Uno sforzo monumentale – nelle parole del presidente della COP26 Alok Sharma. Da una parte ci sono gli interessi economici e le priorità nazionali, dall’altra l’emergenza climatica, che si declina in crisi ambientali differenti, a seconda delle latitudini. 

Effetti diversi in Paesi diversi

“Il cambiamento climatico colpisce i paesi in maniera diversa, e ciascun paese usa differenti strumenti per combatterlo. Se sei una nazione insulare la tua principale preoccupazione saranno gli uragani, sempre più devastanti. Ai poli, viceversa, la priorità è lo scioglimento dei ghiacci”, continua ancora Flynn. In Amazzonia, la minaccia ambientale si chiama deforestazione, che ogni giorno devasta un’area equivalente a circa la metà dell’intera superficie del canton Ticino. 

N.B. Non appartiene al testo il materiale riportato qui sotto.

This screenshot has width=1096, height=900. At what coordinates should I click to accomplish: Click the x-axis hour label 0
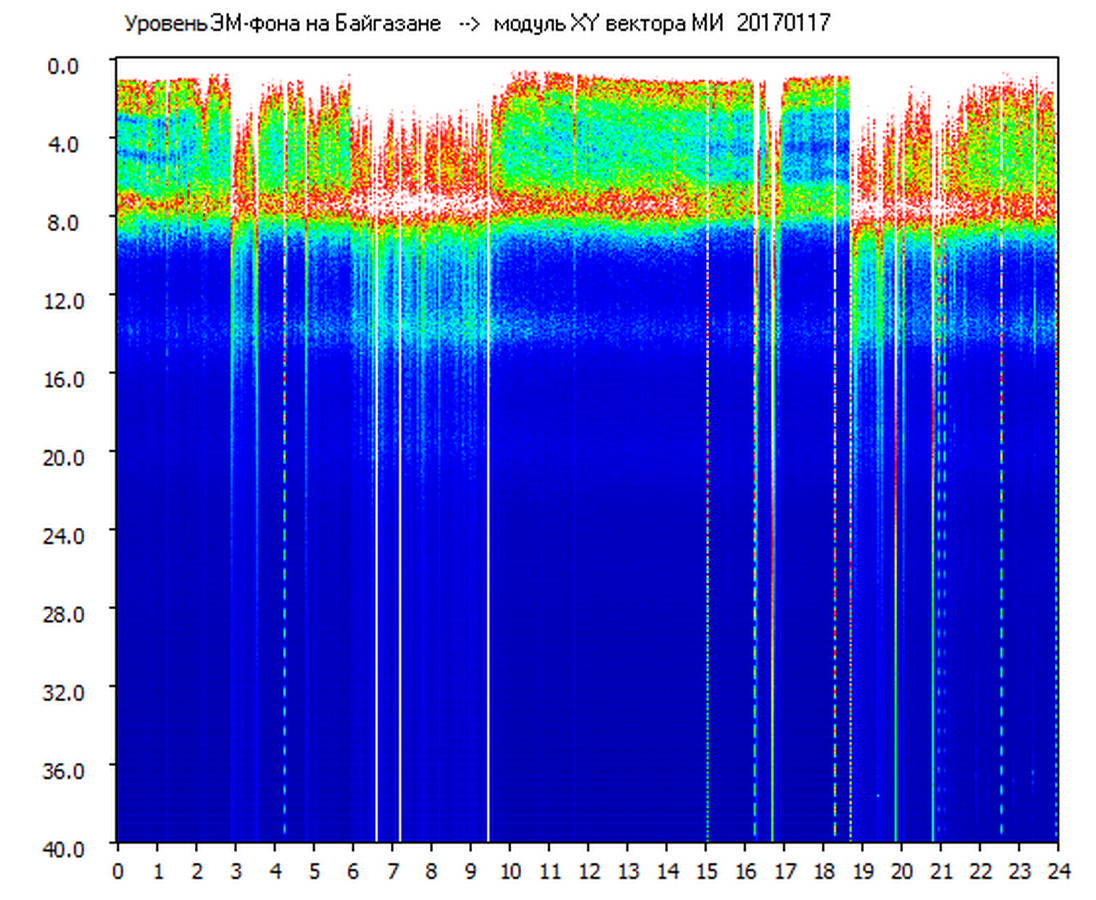tap(118, 870)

Evitare il punto di non ritorno

“Cinque anni! Stiamo dicendo che in cinque anni, a partire da adesso, se non facciamo qualcosa di concreto per fermare gli incendi e la deforestazione, lo sfruttamento petrolifero e delle miniere, rischiamo una crisi irreversibile, il punto di non ritorno”, commenta da parte sua Davi Kopenawa, rappresentante delle popolazioni indigene dell’Amazzonia.

Arginare le perdite

Per quanto concerne il continente africano, essenziali sono gli aiuti finanziari, non solo per favorire l’adattamento climatico, ma anche per arginare le perdite e i danni subiti dai paesi più poveri. “Abbiamo bisogno di aiuti economici per portare avanti i nostri piani di sviluppo, siamo un paese povero. Eppure i meccanismi finanziari ci chiedono soldi per contribuire alla lotta contro il cambiamento climatico, come se fosse una nostra colpa”, sostiene Benjamin Toirambe Bamoninga, ministro dell’Ambiente della Repubblica Democratica del Congo.

Esigenze e necessità differenti, che già spostano inevitabilmente le aspettative del mondo su Sharm El Sheikh, dove tra 12 mesi andrà in scena la COP27.